═════ 本文
レノボ・ジャパンから4月下旬に発売された『ThinkPad Helix』。Helixが最初に登場したのは今年1月にラスベガスで開催されたCESですが、その米国を差し置いていち早く日本市場に投入されました。
↑ThinkPad Helix(ノートPC状態)。 |
ThinkPad HelixはタブレットとノートPCの両方で使えるUltrabookですが、それに加えて“タブレット+”モードをサポートするなど、独自のギミックが満載です。さらに特筆すべきは、冷却面でこれまでにないシステムを採用しています。
今回はこれまでのCoreプロセッサー搭載タブレットについて振り返り、ThinkPad Helixの優位性を確かめてみたいと思います。
■Coreプロセッサーの難点は冷却
Windows8採用のタブレットは、Atomプロセッサーを搭載した製品が主流となっています。コンバーチブル機構によりタブレットに変形するUltrabookを除けば、Coreプロセッサー搭載のタブレット機というのは意外と少ないのです。
══════════
* **作業依頼 A**: ThinkPad Helixについての本文で、この製品を使える形態として挙げられているものをすべて書き出してください。
* **作業依頼 B**: ThinkPad Helixについての本文を、最後の文の後から続けて書いてください。
═════ 提示資料
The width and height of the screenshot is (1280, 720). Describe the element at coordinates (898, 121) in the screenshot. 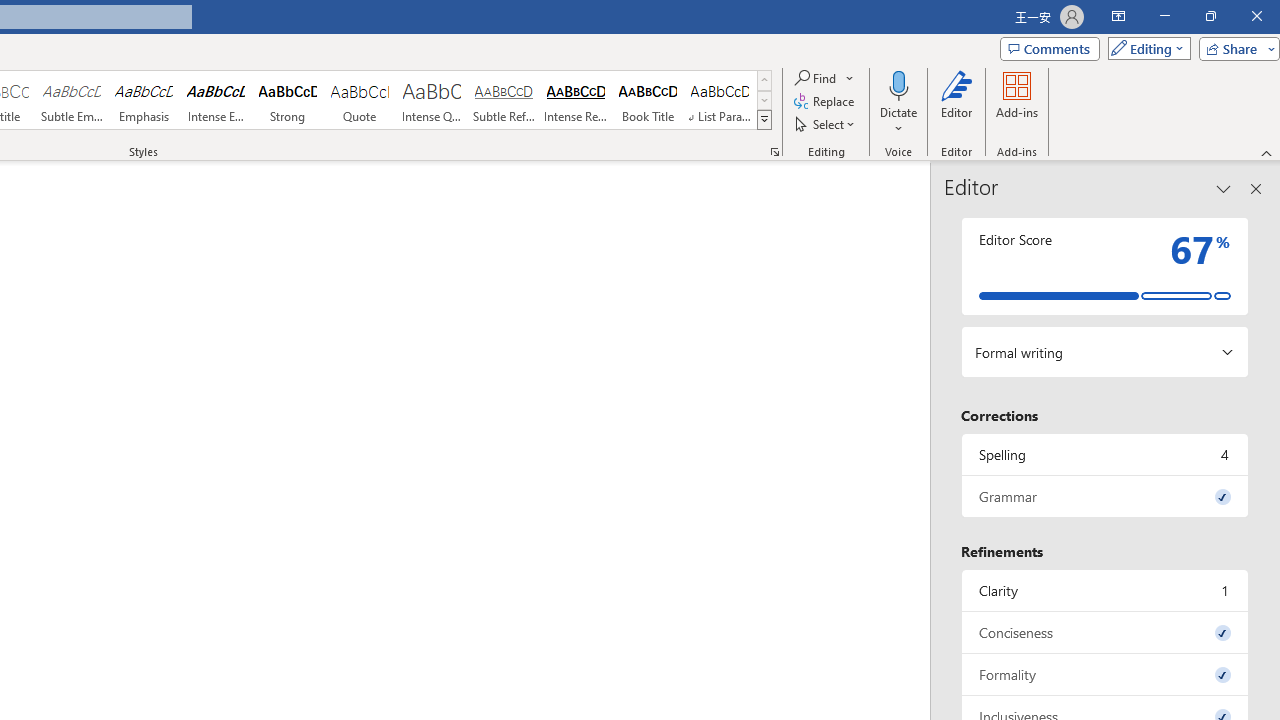

I see `'More Options'` at that location.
══════════
* **解答例 A**: タブレット、ノートPC、“タブレット+”モード

* **解答例 B**:
たとえばAcerの『ICONIA W700』、日本未発売のサムスン『ATIV Smart PC Pro』、マイクロソフトの『Surface Pro』などがあります。
なぜCoreプロセッサー搭載のタブレットは少ないのでしょうか。たしかにAtomタブレットと比べて、ディスプレー・メインボード・CPU・メモリー・ストレージ・バッテリーといったPCのあらゆるコンポーネントをタブレットのなかに詰め込まなければならないという条件は同じです。しかしCoreプロセッサーは消費電力が大きく、それに対応した冷却機構や大型バッテリーの搭載が必要となることから、タブレットは厚く、重たくなりがちです。
たとえばマイクロソフトのSurfaceでは、Coreプロセッサー搭載のSurface ProとARMプロセッサー搭載のSurface RTとで、厚さや本体背面の構造が大きく異なります。
↑Surface Pro(左)とSurface RT(右)。 |
↑Surface Pro(上)とSurface RT(下)。 |
Surface Proは分厚いだけでなく、本体背面の外周を囲むようなスリット"Perimeter Venting"を備えており、これが通気口として機能します。また、動作中はマグネシウム合金のバックパネル全体を使って放熱するため、背面が温かくなります。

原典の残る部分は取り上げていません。